Entering a New Era: Climate Science in the Time of Big Data and Machine Learning

When and Where

Monday, March 11, 2019 11:00 am to 12:00 pm
Rm. 1210
Bahen Centre for Information Technology
40 St. George Street, Toronto ON

Speakers

PEER NOWACK

Description

Over the last two decades, climate science has rapidly evolved into a big data research field. This development is mainly the result of ever increasing computational power, which has led to a swift expansion in the number of computer modeling projects, and parallel advances in measurement systems particularly on satellites, leading to a massive increase in data acquisition.

Here, based on several examples from my research group at Imperial College, I highlight how typical data science methods have the potential to revolutionize scientific disciplines that rely on these increasingly large datasets. I show how machine learning parameterizations of Earth system processes could improve and speed up global climate models (the fluid-dynamical, thermodynamic computer models used to make climate change projections). In addition, I introduce causal discovery algorithms as sophisticated tools for climate model evaluation and explain how unsupervised learning algorithms can help us detect and understand drivers of changes in extreme weather events such as heat waves. I further touch on how existing large datasets can be used to train fast climate model emulators and applied to machine learning applications in ocean science, air pollution modeling and seasonal weather forecasting.

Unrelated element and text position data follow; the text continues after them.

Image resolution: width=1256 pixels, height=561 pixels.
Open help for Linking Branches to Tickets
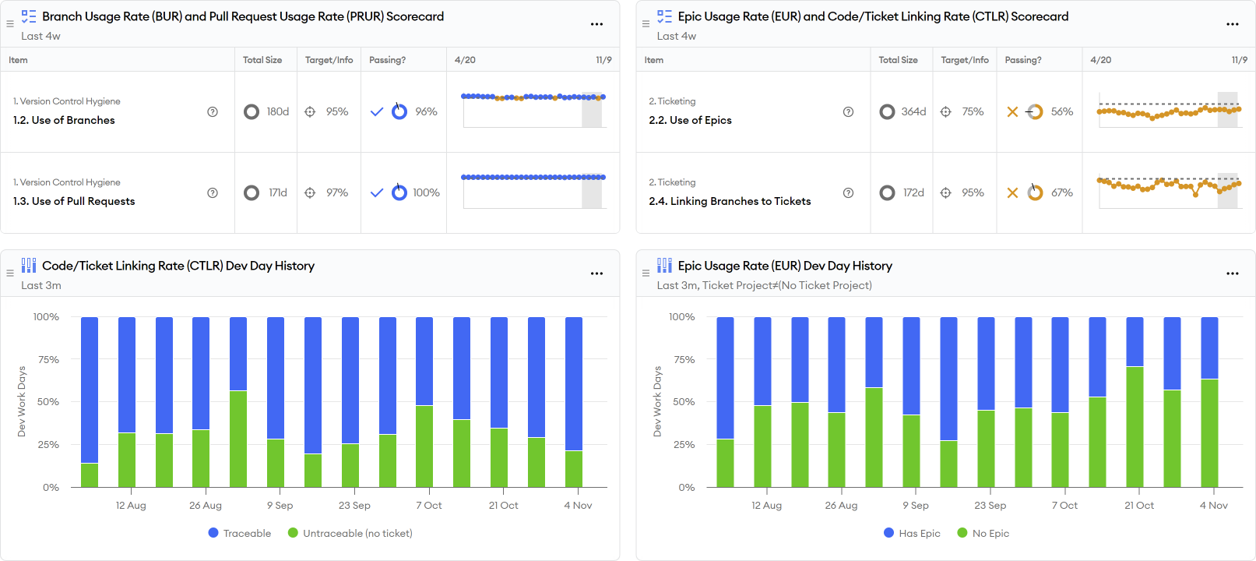click(848, 193)
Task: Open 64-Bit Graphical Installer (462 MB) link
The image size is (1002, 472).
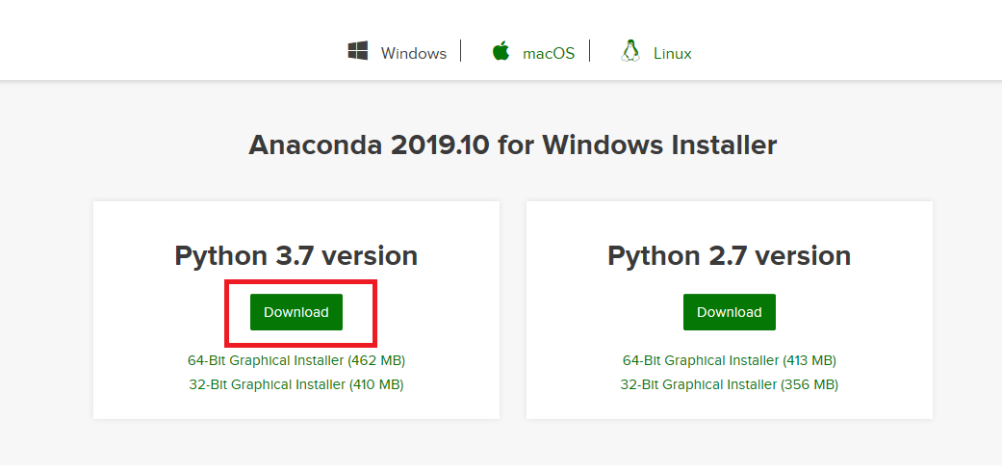Action: 296,360
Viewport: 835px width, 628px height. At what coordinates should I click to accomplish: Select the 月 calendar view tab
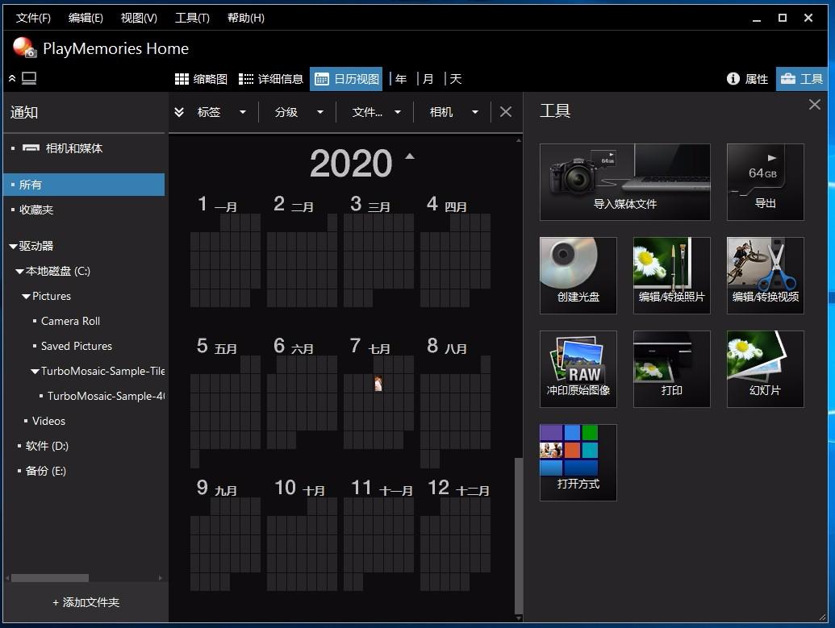(x=428, y=79)
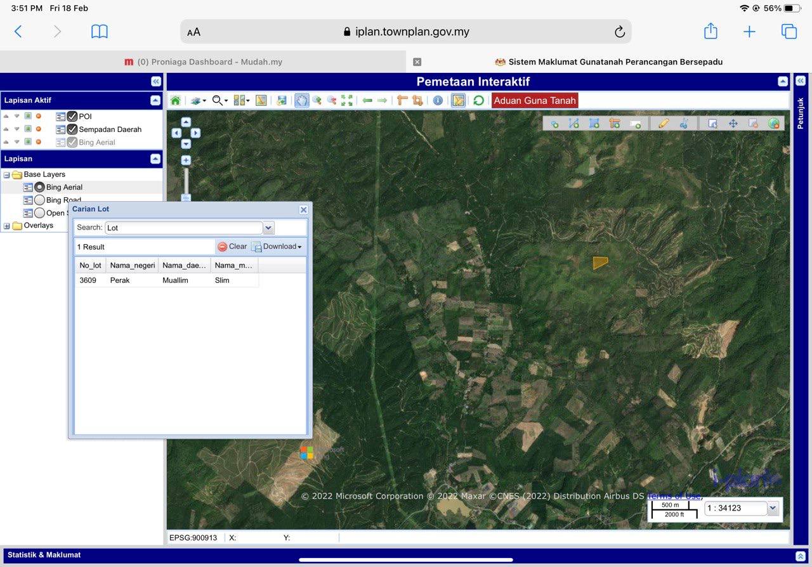Image resolution: width=812 pixels, height=567 pixels.
Task: Uncheck the POI layer checkbox
Action: pos(72,116)

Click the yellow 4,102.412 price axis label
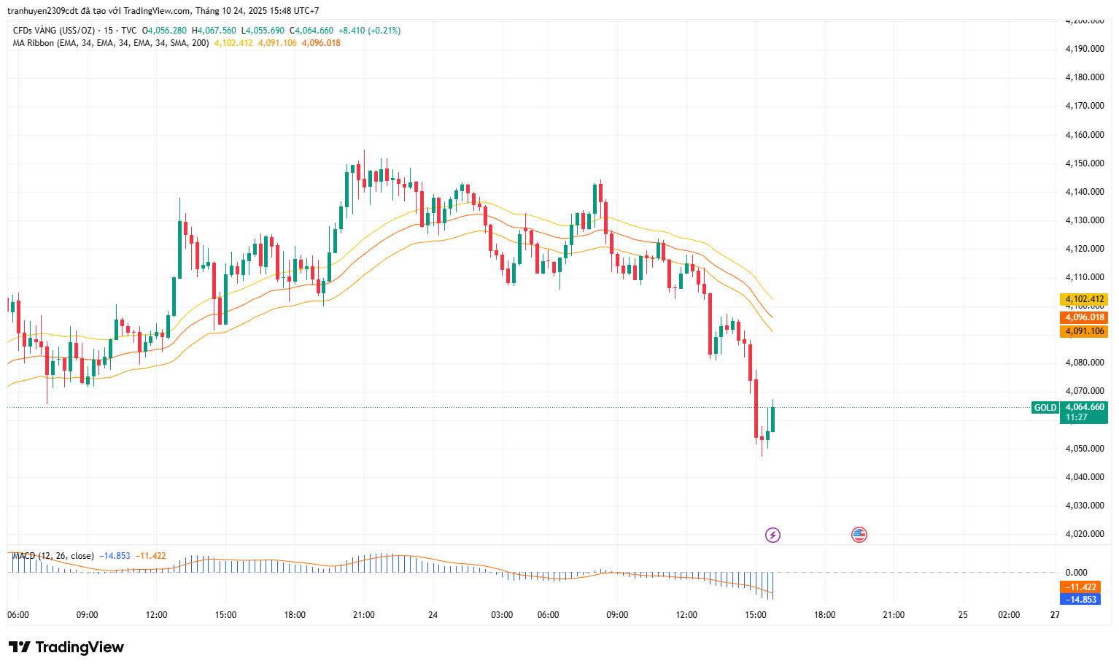[1084, 299]
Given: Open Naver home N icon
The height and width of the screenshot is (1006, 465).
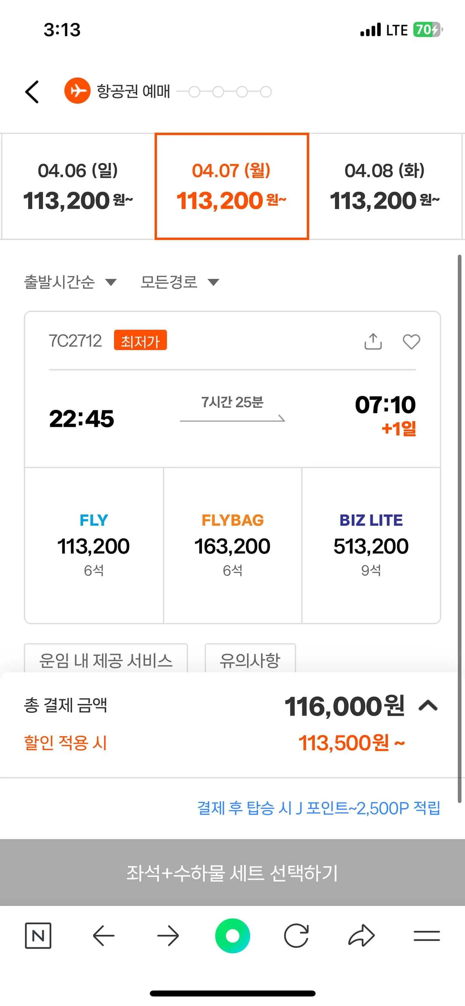Looking at the screenshot, I should (38, 935).
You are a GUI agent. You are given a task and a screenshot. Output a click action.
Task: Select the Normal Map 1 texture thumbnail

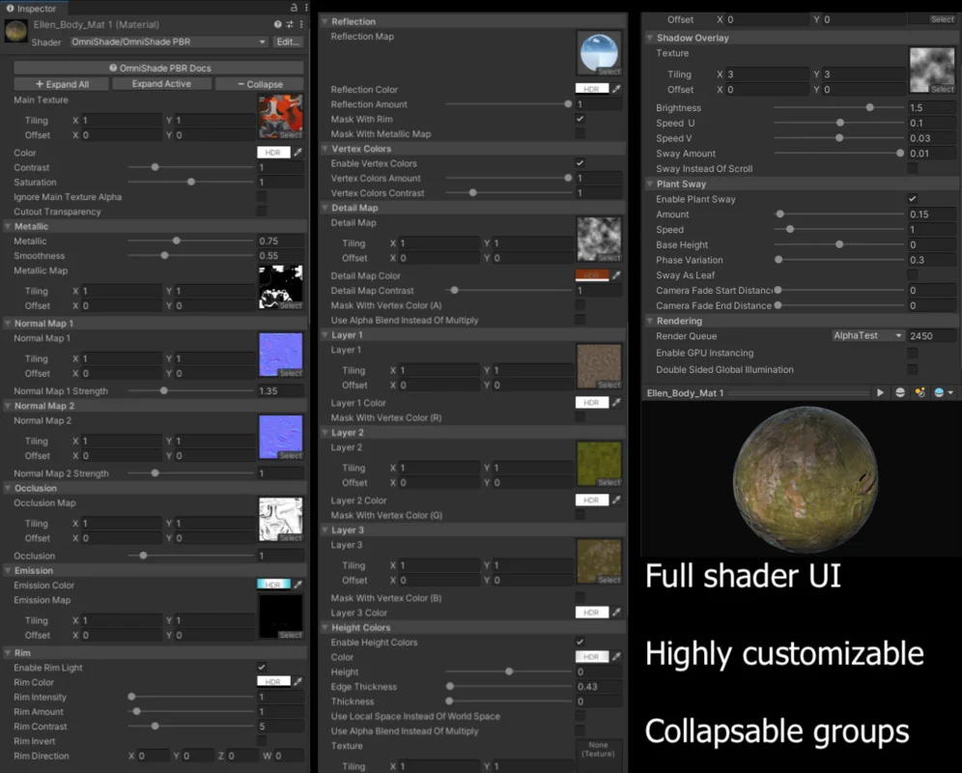280,355
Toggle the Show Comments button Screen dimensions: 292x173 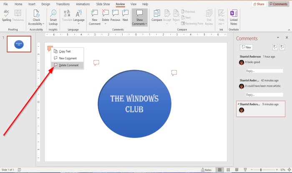click(x=139, y=17)
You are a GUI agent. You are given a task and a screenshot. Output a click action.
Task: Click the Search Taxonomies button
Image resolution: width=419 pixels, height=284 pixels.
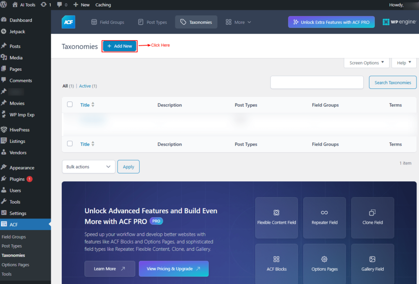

Peer Nowack is a computational physicist who combines state-of-the-art numerical models, Earth observations and machine learning to address key challenges in climate science. His main research interests include the development and application of novel computational methods to understand and reduce uncertainty in regional climate change projections. More generally, he is interested in data science questions related to the Earth system, for instance in relation to seasonal weather forecasting or the modeling of global air pollution and its effect on human health and climate. Since August 2017, Peer has been an independent Research Fellow at the Department of Physics, the Grantham Institute for Climate Change, and the Data Science Institute of Imperial College London, UK. Previously, he worked as a postdoctoral researcher and PhD student at the University of Cambridge, UK, after completing his undergraduate degree at ETH Zurich in Switzerland. His research received several awards from national and international institutions, including the American Geophysical Union, the University of Cambridge, and the UK’s National Centre for Atmospheric Science.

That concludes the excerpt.